A mournful poem, “Earth” is a bit of break from Bryant’s more romantic leanings (despite his breakthrough poem, “Thanatopsis” also focusing on death) with its ruminations on the trampling over nature by humanity and the destruction done to itself in war and oppression. It’s a fitting work to draw from and allude to as a whole. That’s partly what epigraphs do and Ewing continually leans on. Rarely is the single portion of a work that he chooses to quote why he’s chosen it; it’s the piece that points to the whole. He couldn’t very well have Marvel reprint the whole of “Earth” and expect readers to work their way through the whole thing. But, by picking out a piece that can be applied fairly literally (Gaea voicing her complaints in two instances, and her godly sons answering the call) that also points to a longer work that provides a more complete thematic connection, Ewing is adding to the issue. It’s a bit of an unsubtle version of an allusion, I suppose. A modernist approach to adding depth and additional meanings to the work. How far you wish to take it is up to you. Do you just stick to the epigraph? The poem? The larger body of work by Bryant? His life? How much is Ewing meaning to direct you towards? When it comes to quoting the Eddas, the connection is a bit clearer and easier to interpret. But, maybe I’m talking myself into a hole akin to a grad class I once took on Eliot’s The Waste Land that involved reading the entire works that he referenced or stole a line from...

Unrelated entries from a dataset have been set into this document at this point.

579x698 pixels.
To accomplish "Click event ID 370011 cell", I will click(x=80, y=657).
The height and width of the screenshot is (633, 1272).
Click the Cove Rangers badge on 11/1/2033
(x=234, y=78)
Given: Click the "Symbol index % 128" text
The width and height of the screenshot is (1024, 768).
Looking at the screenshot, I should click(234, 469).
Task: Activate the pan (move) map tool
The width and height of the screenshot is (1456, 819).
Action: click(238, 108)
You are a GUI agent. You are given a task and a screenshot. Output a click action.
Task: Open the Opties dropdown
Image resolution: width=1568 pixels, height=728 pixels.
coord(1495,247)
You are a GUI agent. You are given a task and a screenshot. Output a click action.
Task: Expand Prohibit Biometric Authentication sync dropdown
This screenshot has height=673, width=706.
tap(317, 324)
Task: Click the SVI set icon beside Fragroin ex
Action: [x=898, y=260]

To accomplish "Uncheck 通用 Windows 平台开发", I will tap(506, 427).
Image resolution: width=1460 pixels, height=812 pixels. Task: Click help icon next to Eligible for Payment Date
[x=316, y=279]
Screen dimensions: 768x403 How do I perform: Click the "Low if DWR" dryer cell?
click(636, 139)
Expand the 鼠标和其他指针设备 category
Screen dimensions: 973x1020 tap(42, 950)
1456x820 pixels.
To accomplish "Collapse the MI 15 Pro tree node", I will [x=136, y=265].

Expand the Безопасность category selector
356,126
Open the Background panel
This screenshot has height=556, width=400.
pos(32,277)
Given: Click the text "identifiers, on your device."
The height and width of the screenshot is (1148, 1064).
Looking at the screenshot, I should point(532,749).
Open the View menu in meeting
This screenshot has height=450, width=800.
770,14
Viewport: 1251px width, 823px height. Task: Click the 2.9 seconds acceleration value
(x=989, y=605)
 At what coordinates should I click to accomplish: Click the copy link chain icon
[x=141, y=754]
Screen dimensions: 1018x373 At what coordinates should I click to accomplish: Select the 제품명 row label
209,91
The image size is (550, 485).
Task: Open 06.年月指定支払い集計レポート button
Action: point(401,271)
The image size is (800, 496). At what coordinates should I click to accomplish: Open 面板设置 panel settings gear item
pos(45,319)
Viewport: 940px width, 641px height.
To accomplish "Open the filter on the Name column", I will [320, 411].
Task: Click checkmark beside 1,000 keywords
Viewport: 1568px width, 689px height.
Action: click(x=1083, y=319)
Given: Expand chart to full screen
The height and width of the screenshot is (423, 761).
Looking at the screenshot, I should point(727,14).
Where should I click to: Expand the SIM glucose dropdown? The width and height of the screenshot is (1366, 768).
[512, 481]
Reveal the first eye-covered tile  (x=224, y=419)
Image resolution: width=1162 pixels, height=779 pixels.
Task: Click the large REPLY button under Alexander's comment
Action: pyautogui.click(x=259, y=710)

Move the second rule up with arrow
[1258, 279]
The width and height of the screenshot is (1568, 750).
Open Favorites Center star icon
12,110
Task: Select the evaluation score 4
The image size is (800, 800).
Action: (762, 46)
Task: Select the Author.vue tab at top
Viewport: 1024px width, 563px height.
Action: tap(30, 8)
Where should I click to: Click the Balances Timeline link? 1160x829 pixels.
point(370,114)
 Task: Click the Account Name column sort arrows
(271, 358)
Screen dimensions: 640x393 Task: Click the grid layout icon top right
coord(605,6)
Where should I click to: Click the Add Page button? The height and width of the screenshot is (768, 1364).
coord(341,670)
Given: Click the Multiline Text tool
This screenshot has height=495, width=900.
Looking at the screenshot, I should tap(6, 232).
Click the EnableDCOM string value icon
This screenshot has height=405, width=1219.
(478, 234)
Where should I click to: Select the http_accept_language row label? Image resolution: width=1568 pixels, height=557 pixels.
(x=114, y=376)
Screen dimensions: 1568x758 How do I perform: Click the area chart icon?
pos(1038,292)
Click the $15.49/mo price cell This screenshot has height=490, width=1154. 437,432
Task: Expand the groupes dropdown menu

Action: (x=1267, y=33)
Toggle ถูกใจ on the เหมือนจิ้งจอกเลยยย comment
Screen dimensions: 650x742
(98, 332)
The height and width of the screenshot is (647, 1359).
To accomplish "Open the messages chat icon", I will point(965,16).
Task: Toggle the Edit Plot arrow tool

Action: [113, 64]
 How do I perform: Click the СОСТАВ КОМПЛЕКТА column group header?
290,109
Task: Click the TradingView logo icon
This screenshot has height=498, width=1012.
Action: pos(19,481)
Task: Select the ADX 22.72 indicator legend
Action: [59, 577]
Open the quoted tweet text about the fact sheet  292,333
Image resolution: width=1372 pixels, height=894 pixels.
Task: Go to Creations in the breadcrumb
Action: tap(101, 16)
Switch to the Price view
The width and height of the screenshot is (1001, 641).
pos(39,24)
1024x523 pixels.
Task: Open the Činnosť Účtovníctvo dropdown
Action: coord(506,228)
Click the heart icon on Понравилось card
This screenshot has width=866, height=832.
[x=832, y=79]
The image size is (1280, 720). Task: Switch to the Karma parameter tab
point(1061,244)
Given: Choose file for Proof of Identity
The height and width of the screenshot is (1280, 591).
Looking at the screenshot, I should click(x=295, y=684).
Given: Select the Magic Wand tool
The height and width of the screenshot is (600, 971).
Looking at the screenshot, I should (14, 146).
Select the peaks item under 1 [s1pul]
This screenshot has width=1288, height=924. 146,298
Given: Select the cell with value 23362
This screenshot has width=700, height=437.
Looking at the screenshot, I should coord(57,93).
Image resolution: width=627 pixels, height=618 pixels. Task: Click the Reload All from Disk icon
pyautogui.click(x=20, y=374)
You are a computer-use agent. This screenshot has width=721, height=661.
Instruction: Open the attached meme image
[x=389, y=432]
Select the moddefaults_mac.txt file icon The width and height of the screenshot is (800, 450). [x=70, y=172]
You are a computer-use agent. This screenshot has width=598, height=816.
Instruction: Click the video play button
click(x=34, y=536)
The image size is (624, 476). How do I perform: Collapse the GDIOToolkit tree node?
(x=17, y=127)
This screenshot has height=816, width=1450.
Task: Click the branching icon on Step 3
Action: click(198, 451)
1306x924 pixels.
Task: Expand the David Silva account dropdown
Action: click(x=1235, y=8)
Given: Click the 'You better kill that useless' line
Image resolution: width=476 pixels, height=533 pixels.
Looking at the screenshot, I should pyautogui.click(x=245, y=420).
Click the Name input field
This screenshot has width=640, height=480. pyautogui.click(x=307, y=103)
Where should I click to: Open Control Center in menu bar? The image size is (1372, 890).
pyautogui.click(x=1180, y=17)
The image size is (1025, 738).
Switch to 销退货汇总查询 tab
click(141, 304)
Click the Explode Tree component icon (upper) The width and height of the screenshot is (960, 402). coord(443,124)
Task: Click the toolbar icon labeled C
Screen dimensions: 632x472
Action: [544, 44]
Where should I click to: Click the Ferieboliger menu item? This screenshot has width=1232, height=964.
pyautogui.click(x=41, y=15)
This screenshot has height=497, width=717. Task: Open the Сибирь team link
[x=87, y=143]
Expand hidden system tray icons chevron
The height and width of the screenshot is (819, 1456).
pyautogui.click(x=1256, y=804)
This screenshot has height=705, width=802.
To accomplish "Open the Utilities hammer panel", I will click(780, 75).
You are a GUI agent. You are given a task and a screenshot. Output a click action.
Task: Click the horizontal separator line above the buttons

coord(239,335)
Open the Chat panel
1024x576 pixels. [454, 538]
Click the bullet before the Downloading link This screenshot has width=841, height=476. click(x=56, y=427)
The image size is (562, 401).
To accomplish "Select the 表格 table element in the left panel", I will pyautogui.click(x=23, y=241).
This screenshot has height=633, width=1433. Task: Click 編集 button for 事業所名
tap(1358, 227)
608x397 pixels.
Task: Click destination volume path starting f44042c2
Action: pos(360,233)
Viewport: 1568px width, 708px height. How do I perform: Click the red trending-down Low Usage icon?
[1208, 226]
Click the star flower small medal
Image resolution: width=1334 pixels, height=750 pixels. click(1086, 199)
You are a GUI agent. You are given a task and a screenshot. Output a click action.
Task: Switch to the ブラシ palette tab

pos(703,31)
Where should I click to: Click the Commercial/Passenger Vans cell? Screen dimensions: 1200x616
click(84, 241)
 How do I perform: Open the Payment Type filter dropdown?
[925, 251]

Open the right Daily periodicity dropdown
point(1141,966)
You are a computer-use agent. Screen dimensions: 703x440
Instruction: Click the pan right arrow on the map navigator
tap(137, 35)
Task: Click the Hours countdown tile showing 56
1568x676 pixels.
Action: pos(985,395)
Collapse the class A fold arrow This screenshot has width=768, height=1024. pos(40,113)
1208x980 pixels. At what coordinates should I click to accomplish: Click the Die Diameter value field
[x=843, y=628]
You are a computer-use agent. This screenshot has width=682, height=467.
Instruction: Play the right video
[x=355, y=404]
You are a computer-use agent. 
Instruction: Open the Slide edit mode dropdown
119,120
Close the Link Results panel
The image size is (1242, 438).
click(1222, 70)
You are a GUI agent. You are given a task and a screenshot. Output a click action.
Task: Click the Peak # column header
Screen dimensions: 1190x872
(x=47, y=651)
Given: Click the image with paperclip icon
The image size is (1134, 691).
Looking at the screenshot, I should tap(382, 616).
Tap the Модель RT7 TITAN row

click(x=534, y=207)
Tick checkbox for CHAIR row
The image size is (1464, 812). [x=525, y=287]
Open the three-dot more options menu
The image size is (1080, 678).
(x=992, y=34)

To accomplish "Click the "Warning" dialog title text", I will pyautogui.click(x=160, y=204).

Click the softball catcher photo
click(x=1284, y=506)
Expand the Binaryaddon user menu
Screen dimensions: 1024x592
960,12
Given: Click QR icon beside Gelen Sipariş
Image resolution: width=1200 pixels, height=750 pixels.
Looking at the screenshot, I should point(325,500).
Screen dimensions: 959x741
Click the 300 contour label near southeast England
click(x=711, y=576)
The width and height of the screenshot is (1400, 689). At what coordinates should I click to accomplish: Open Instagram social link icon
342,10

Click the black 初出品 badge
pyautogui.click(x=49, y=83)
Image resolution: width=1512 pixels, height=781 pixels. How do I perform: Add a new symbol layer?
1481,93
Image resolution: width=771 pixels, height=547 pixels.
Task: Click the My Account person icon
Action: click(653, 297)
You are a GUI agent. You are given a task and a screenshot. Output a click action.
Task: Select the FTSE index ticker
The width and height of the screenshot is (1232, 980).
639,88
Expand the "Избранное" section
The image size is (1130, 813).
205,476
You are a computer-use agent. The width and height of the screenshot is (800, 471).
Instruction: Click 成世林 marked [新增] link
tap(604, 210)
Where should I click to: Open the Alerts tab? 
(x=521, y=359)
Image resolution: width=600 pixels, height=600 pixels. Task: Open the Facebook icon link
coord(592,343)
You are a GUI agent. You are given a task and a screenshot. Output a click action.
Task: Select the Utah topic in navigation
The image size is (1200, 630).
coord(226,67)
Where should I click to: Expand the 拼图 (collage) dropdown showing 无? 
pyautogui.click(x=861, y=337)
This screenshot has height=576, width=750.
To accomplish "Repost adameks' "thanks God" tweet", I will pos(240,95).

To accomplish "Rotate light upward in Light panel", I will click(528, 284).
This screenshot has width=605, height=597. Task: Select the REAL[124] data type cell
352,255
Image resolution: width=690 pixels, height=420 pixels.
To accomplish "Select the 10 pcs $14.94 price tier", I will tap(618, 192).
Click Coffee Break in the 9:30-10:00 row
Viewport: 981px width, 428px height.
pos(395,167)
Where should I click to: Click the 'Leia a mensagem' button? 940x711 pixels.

But, despite the coming dalliance in a bit of postmodern playfulness, The Immortal Thor is very much a modernist work of fiction. One that revels in its influences and bits of culture and history that it builds itself upon. The way that continuity hangs so heavy over mainstream superhero comicbooks lends itself to modernist works, ones that take from what came before and build upon it, smash it against one another, see what happens when you take a bit from here and there and make something new out of it. And Ewing isn’t shy about this. Much like Eliot, he throws a lot of what he takes from in your face, using the letters column like Eliot used the “Notes on The Waste Land” section at the end of the poem to point the way a little... You’re meant to dig a little deeper and gain a little more insight into the work. Doing so, you may pick up bits like the closing lines of “Earth” that strike me as quite fitting here:

O thou,

Who sittest far beyond the Atlantic deep,

Amongst the sources of thy glorious streams,

My native Land of Groves! a newer page

In the great record of the world is thine;

Shall it be fairer? Fear, and friendly hope,

And envy, watch the issue, while the lines,

By which thou shalt be judged, are written down.